共同裕福政策を強行

8月17日に習近平は、共同富裕に関して演説をして、一次分配・二次分配・三次分配を言い出しました。

一次配分は、各人が働いたり株に投資したりして稼いだ収入のことです。これは格差が非常に大きいものですが、政府はこれらの収入に対して累進課税をしたり、年収が少ない者には様々な補助をしたりして、所得の格差を縮小させます。これが二次配分です。

それでもまだ、大きな格差が残ります。そこで富める者が自発的に寄付活動を行ってさらに格差を縮めるべきだ、と習近平は主張したのです。これが三次配分です。三次分配は強制ではなく自発的なものなので、これを現実に行うには、金持ちは高い精神性を持たなくてはなりません。そこで習近平は、共同富裕実現のために、国民に対して高い精神性を持つように訴えました。

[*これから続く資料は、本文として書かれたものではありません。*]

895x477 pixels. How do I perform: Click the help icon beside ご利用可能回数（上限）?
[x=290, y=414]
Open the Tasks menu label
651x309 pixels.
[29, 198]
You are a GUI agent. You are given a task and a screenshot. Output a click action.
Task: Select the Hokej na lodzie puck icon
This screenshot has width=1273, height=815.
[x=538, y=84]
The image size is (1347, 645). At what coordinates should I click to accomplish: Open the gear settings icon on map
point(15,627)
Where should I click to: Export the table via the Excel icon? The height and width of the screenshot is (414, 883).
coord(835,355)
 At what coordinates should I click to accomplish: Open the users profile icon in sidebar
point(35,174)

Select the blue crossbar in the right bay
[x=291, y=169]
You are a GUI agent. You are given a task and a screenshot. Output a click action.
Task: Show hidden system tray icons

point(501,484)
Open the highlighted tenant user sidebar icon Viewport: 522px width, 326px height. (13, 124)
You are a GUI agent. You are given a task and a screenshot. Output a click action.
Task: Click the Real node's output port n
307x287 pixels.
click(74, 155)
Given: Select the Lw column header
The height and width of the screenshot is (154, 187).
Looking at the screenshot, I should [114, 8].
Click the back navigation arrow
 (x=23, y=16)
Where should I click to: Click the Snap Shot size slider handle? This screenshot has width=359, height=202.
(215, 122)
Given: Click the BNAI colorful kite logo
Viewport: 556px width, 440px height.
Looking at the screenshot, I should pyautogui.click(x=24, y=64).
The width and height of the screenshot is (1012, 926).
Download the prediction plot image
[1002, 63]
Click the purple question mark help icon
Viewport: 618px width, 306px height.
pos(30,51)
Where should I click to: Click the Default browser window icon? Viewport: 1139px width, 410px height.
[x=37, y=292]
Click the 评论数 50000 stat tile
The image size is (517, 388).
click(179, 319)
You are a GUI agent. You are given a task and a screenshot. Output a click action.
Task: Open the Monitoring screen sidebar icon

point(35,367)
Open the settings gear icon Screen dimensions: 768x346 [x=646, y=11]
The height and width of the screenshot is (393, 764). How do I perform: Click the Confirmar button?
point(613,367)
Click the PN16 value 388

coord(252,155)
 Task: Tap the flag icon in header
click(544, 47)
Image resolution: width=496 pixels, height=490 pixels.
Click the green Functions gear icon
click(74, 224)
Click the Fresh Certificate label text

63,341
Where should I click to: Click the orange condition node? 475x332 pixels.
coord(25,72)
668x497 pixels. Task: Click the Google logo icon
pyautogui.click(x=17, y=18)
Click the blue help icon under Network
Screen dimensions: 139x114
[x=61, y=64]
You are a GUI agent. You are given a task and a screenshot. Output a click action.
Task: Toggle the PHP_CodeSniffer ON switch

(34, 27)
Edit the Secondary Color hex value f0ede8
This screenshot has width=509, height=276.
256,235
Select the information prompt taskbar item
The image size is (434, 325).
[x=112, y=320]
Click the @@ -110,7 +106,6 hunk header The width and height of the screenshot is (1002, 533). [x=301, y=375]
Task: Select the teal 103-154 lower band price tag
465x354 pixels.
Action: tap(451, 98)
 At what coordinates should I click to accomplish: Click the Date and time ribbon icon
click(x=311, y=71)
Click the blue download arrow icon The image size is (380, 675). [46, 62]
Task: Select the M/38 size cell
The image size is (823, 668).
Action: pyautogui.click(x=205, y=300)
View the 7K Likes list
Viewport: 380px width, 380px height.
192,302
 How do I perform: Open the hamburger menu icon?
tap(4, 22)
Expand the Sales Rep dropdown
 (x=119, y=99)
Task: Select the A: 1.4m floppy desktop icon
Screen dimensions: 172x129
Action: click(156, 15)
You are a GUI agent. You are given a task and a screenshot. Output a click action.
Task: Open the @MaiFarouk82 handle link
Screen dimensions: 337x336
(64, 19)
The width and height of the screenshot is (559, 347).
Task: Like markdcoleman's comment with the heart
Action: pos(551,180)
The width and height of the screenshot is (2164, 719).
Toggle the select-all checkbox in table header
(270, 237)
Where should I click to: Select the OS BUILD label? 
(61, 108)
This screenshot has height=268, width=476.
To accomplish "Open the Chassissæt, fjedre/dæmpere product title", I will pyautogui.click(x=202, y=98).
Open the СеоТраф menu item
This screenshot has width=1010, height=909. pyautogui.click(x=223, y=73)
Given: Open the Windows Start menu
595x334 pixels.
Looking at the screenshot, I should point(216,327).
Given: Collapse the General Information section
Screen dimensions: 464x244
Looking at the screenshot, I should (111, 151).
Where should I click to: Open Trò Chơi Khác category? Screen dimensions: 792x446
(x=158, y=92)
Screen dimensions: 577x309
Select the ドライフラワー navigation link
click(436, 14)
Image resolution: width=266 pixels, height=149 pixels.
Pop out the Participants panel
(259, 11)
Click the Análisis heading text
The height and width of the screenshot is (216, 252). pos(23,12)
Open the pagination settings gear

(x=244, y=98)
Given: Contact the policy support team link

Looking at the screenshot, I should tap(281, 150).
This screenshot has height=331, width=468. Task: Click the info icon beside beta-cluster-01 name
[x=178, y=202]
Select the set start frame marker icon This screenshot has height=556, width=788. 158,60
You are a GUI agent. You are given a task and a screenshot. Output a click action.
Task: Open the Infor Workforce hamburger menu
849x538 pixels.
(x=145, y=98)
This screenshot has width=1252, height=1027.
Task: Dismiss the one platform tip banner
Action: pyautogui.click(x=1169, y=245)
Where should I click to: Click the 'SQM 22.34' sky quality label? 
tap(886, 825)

偉大なる習近平が「高い精神性」を呼びかけているのに、寄付に応じなかった金持ちは、どうなるでしょう。当然ながら、「ブルジョワ的な腐敗した精神を持っている」と非難されることになります。さらにこの演説の中で習近平は、「大企業であるほど、社会に返すようにしなければならない」と言っています。

この習近平の演説にIT企業の創設者たちは、震えあがりました。アリババの創設者であるジャック・マーは、1000億元(1.7兆円)を共同富裕実現のために投資すると発表しました。テンセントも500億元(約8500億円)を拠出しました。他にも自社株を従業員に配分する企業も出てきました。

三次分配の寄付行為は、自主的に行うものだと習近平は言っていますが、そのことをまじめに信じている人はいないと思います。実際に多くのIT企業はパニックを起こして、巨額の基金を拠出しています。

浙江省や江蘇省の都市では、市の幹部たちが市民に、毎月自分の収入の一日分を寄付するように呼び掛けています。寄付したお金は共産党に集まり、それを貧しい人に配分することになります。いま中国は、パンデミックや西側諸国との関係悪化で経済が苦しくなっているので、実際に貧しい人にいくらかは分配するでしょう。そうして彼らを味方につけて、権力闘争に勝ち抜こうとするでしょう。

しかし、寄付金のかなりの部分は、習近平派の幹部のポケットに入るのではないでしょうか。共同富裕は、江沢民派のたくわえを習近平派が横取りする、という意味もあります。